At this time of year (ie September), most of us are involved in harvest festivals of one kind or another. With our increased awareness of our dependence on the fragile balance of the world eco-system, and our concerns about climate change, pollution and other hazards, it is appropriate for us to give thanks for the food and whatever else sustains our lifestyle. However, it seems increasingly difficult to give thanks with integrity as we become aware of the great injustices which lie behind our comparatively affluent way of life. Can we praise God for our blessings when we suspect that at least some of them are gained at the expense of starvation, illness and abject poverty in other parts of the world?
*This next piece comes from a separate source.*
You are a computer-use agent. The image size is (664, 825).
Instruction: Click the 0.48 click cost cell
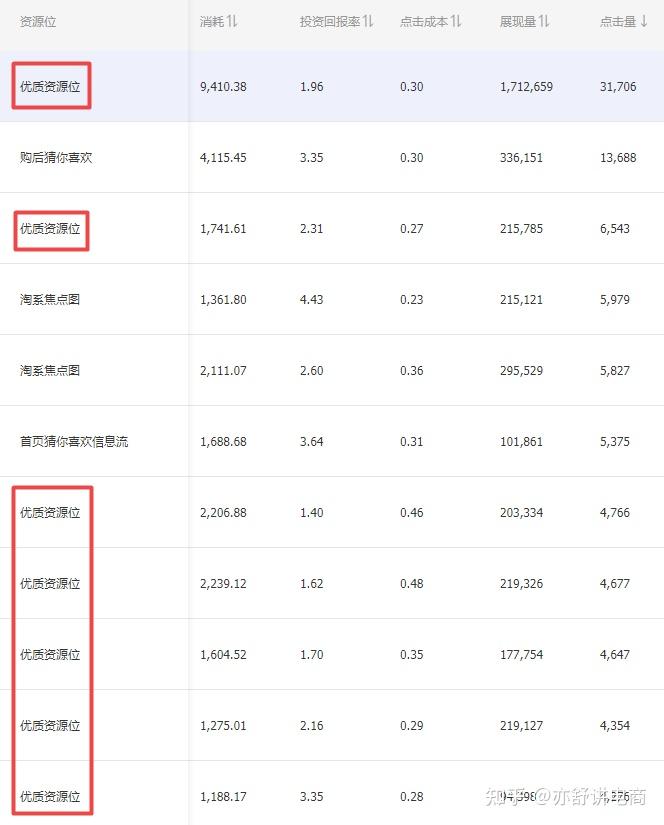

Surely not without some attempt to understand and change the situation. Not that this is anything new. This summer I spent some time in Ireland where there is still evidence of the Great Famine; of 150 years ago. Apparently during the time that Irish peasants were literally starving to death, Ireland was actually exporting food to countries like England. It was only potatoes, the staple food of the poorer people, that were affected by the blight; grain and other vegetables were growing well, but the landlords, agents and others in the commercial system insisted on the usual exports being maintained.
Although the particulars vary, this pattern is repeated
right across the globe now. Poor, heavily indebted countries are being
required to maintain or increase exports to raise money to service their
debts while their own people are at risk of hunger and are deprived
of education and health care. Within the United Kingdom recent research
shows great differences in health from one area to another. Although
medical provision can be adjusted to help a little, it seems that the
major cause of such differences is poverty. Lack of income seriously
damages your health. Exposure to pollution, poor housing, lack of winter
heating, stress, are all involved, but poor nutrition is a major factor.
Fresh fruit and vegetables make a big contribution to good health, and
to our harvest displays.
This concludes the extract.